To pick a more charming example, domestic puzzler Unpacking recreates the sound of innumerable objects on many kinds of surface. As you drag and drop belongings around a series of rooms, your appreciation and understanding of the game rests as much on the sound of materials colliding as their visual arrangement. Horror games, most obviously, layer up and down certain motifs and ambient sounds to foster suspense. With time, your familiarity with these audio devices becomes a weapon the developer can use against you – springing a monster on you when the music suggests you're safe from harm.

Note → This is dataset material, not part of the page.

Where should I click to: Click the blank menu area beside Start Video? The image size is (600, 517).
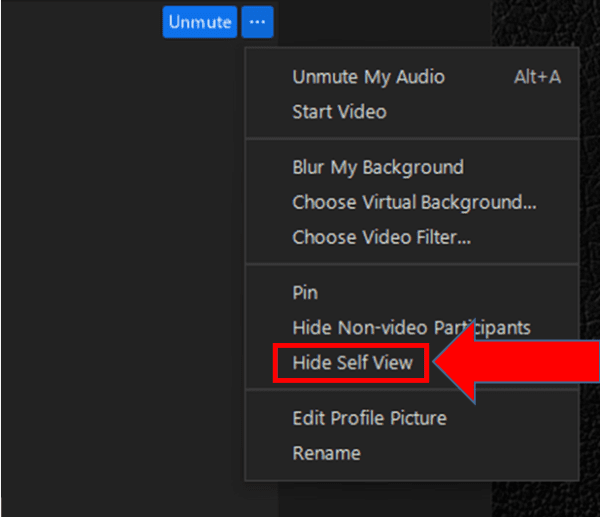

Most of the time, audio designers in games are unseen puppet-masters. But in a handful of cases like JETT, they emerge as antagonists. One absolute standout is “rhythm violence” game Thumper, developed by a two-person team including Lightning Bolt bassist Brian Gibson. Here, you guide a silver beetle through a glaring, multi-limbed hell. Deadly twists and obstacles appear ahead in synch with an accelerating, noise-rock score. There's no trace of Pythagorean harmony, here – and zero forgiveness if you miss a beat. You match the tune coming right at you, or you’re smashed to pieces. The manipulative power of video game music is in full view.